Death, taxes, government subsidies for sports stadiums, and the White Sox losing reviews on the plate-blocking rule.

1. Pinch-runner Carlos Sanchez was beaten by a strong throw home from left fielder Christian Yelich, as he tried to score the tying run in the top of the ninth after Tyler Saladino singled with two outs. The throw to catcher Jeff Mathis dragged him a bit up the third base line a bit, which prompted a necessary review of whether he was blocking the plate, and nearly immediately resulted in Sanchez being ruled out despite some indication that the ball came loose in Mathis’ glove.

The play at the plate covered up a roiling last-second rally the Sox cooked up against Francisco Rodney. Down 5-3 with one out, Tim Anderson turned and burned on an inside fastball for his sixth home run of the season. Omar Narvaez followed it by immediately lining a single to left, and was lifted for Sanchez. Pinch-hitter Justin Morneau complicated things by fouling off a high Rodney changeup before striking out, but Adam Eaton drilled a single to right and setup Saladino to be the hero, which he was the difference in speed between Anderson and Sanchez from being.

2. The Sox found themselves in the deficit after Chris Sale‘s mediocre outing declined to downright bad in the seventh. A No. 4 starter that stumbles his way into the seventh with a mediocre slider and shaky fastball command probably would have gotten pulled and thanked for surviving with only three runs allowed, but Sale batted for himself in the top of the seventh.

When Adeiny Hechavarria reached to leadoff the inning on a bang-bang play on an infield single, it smacked of bad luck, but nicking Ichiro Suzuki on the hand on a 2-2 count was a fair bit worse. Tasked with his third jam of the game, Sale floated another slider across the plate that Martin Prado hammered to right to put the Marlins ahead 4-3. Sale was replaced by Jacob Turner with two outs to face Marcell Ozuna, who had crushed Sale all game. While Turner got a weak grounder out of the showdown, Jose Abreu couldn’t scoop the low throw from Todd Frazier, allowing a fifth run to score…which…became important later.

3. Sale found himself in a jam in the second inning, with runners on second and third with no one out, but powered up against the bottom of the order to strike out Robert Andino and Mathis before escaping the inning unscathed. That was the last great flourish from him.

[Word and item position rows]
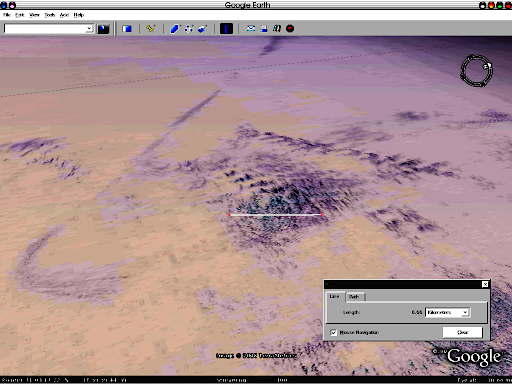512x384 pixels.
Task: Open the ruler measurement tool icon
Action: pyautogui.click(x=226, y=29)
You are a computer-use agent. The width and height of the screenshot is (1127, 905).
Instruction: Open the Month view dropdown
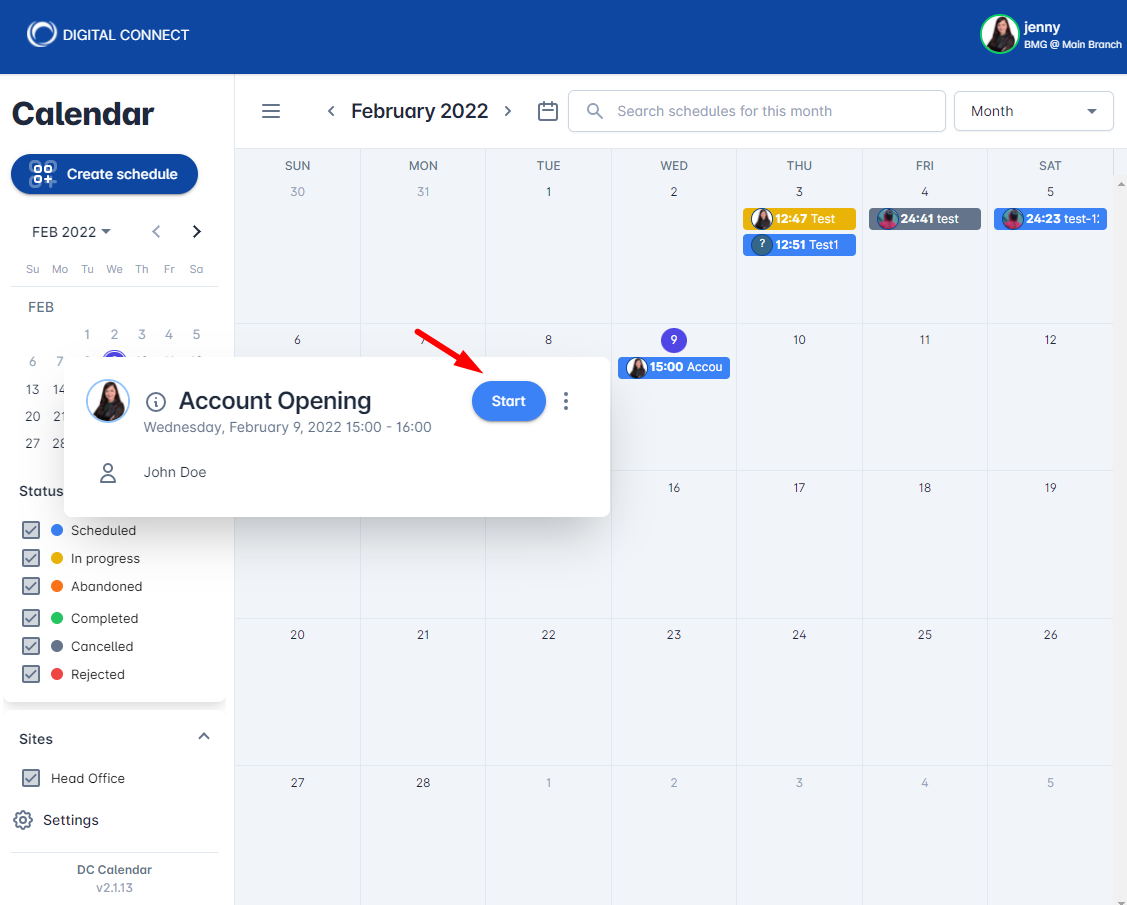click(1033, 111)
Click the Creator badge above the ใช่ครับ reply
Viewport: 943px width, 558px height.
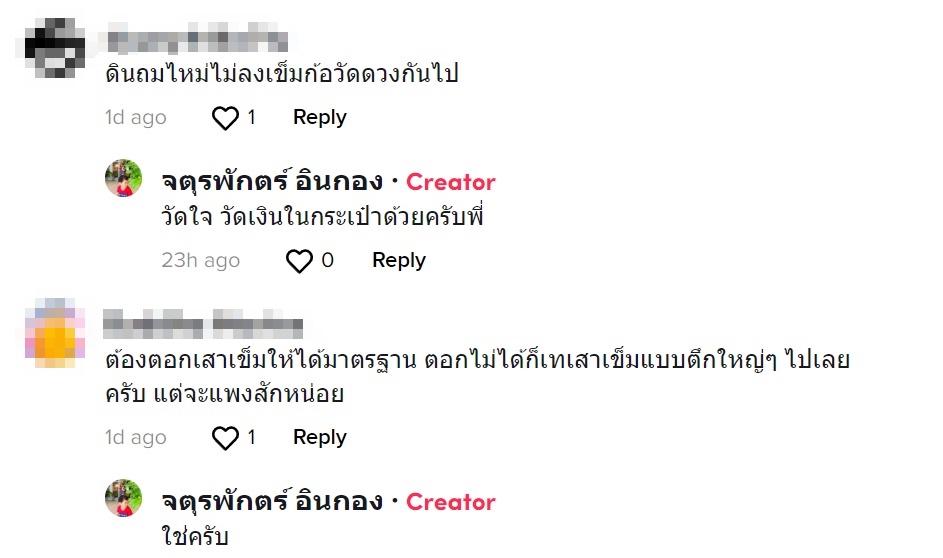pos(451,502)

● WORK INSTRUCTIONS:
**a.** According to the game recap, which pitcher replaced Sale in the seventh inning?
**b.** Copy every one of the word and item position rows verbatim, omitting the pictures.

● RESULTS BY TASK:
**a.** Jacob Turner

**b.**
512x384 pixels.
Task: Open the ruler measurement tool icon
Action: pyautogui.click(x=226, y=29)
You are a computer-use agent. The width and height of the screenshot is (1127, 905).
Instruction: Open the Month view dropdown
click(1033, 111)
Click the Creator badge above the ใช่ครับ reply
Viewport: 943px width, 558px height.
pos(451,502)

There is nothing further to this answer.